Not every survey needs extensive reliability and validity testing, but careful development and common sense must be used in developing questions. Poorly asked and unwarranted assumptions can distort the intended meaning behind survey questions, resulting in smaller responses that will be unable to interpret. Surveys take planning and careful thought. Poorly designed surveys can be unclear and unintentionally biased. Avoid 'double-barrel' questions, unambiguous language, abbreviation, jargon, and technical terms. Keep the survey short and still cover the needed questions; and test the survey on a few people in the target group. (Connelly, 2011).

Preconditioning:

Preconditioning is whereby survey responses are affected by previous experience in the same or similar surveys. A version of survey conditioning known as panel conditioning occurs when previous exposure to a survey affects responses in later waves. Similar conditioning occurs within a single survey, if the responses to survey items placed in the latter segment of a survey instrument are affected by experience gained from earlier segments of the survey. One form of survey conditioning is attention; the systematic reduction of symptom reports over time. In particular, respondents might learn to avoid the burden of follow-up questions by responding negatively to stem questions. Survey responses in the latter sections of a long instrument are biased towards underreporting. (Duan 2007).

Conclusion:

Surveying is an exchange of ideas between interviewer and participant, each must understand what the other is saying. Words must be simple and clear enough to allow adequate communication by reducing the difficulty of words and preventing wrong assumptions. (Cooper 2011).

References:

Connelly, Lynne M., Surveys, surveys, and more surveys. MEDSURG Nursing, 2011-03-0120:2, | 61(35) | ISSN: 10920811 | Research, Nursing; Surveys | Description: Publication Type : Health Services Research, April 2007 v42 i2 p890(18)

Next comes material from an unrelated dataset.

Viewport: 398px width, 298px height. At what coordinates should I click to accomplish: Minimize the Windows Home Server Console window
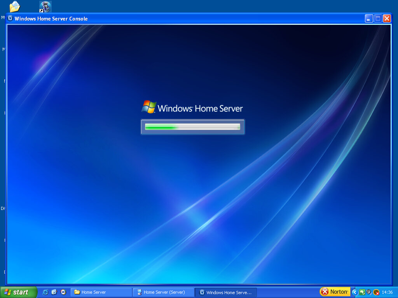point(369,18)
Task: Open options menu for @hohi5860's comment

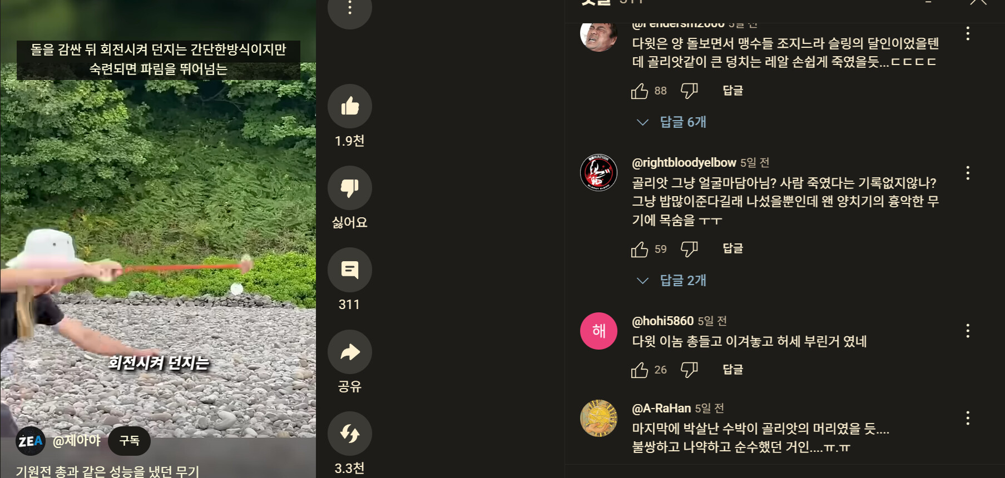Action: click(x=968, y=331)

Duan, N. Survey conditioning in self-reported mental health service use: randomized comparison of alternative instrument formats. Methods Articles Margarita Alegria; Glorisa Canino; Thomas G. McGuire; David Takeuchi. Author's Abstract: COPYRIGHT 2007 Health Research and Educational Trust journal article Language : English AN : 2010986760

Cooper, D., Schindler, P. Business Research Methods. 11th Ed., McGraw-Hill Irwin, New York NY.